**WORK TO COMPLETE:**
Your output should be the lines from the start of the data through the line containing "Tap arrow next", exactly and nothing more.
====== LISTED ENTRIES ======
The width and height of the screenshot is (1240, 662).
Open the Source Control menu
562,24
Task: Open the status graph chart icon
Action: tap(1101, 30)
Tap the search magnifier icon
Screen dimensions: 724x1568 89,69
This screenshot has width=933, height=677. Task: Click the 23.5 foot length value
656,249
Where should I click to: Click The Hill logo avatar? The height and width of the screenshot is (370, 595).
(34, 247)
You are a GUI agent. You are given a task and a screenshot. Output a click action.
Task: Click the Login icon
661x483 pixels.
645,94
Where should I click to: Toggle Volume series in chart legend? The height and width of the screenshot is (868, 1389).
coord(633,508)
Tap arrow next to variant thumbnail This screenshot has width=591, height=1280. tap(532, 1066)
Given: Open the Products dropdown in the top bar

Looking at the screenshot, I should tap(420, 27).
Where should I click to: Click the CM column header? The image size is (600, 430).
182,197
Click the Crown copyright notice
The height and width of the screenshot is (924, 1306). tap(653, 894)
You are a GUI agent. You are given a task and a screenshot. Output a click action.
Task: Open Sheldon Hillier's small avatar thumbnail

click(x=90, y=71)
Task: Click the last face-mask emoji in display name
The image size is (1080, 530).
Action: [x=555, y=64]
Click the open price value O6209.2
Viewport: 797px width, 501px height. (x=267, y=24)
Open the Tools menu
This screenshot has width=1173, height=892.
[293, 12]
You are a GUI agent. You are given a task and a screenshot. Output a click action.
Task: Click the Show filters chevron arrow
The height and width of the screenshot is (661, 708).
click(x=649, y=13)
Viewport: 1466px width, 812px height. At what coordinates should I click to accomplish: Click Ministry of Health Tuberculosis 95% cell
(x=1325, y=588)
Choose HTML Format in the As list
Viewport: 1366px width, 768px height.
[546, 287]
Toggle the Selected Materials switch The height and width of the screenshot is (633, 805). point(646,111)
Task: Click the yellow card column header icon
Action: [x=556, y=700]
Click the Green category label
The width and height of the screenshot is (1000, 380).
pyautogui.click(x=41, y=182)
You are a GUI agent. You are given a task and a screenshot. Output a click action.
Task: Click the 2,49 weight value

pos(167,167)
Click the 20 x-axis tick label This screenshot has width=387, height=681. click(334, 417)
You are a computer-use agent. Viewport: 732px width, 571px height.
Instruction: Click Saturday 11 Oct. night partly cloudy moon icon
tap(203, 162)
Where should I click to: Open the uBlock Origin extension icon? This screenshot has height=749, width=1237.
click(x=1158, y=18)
======
**FINISHED TASK:**
The width and height of the screenshot is (1240, 662).
Open the Source Control menu
562,24
Task: Open the status graph chart icon
Action: tap(1101, 30)
Tap the search magnifier icon
Screen dimensions: 724x1568 89,69
This screenshot has width=933, height=677. Task: Click the 23.5 foot length value
656,249
Where should I click to: Click The Hill logo avatar? The height and width of the screenshot is (370, 595).
(34, 247)
You are a GUI agent. You are given a task and a screenshot. Output a click action.
Task: Click the Login icon
661x483 pixels.
645,94
Where should I click to: Toggle Volume series in chart legend? The height and width of the screenshot is (868, 1389).
coord(633,508)
Tap arrow next to variant thumbnail This screenshot has width=591, height=1280. tap(532, 1066)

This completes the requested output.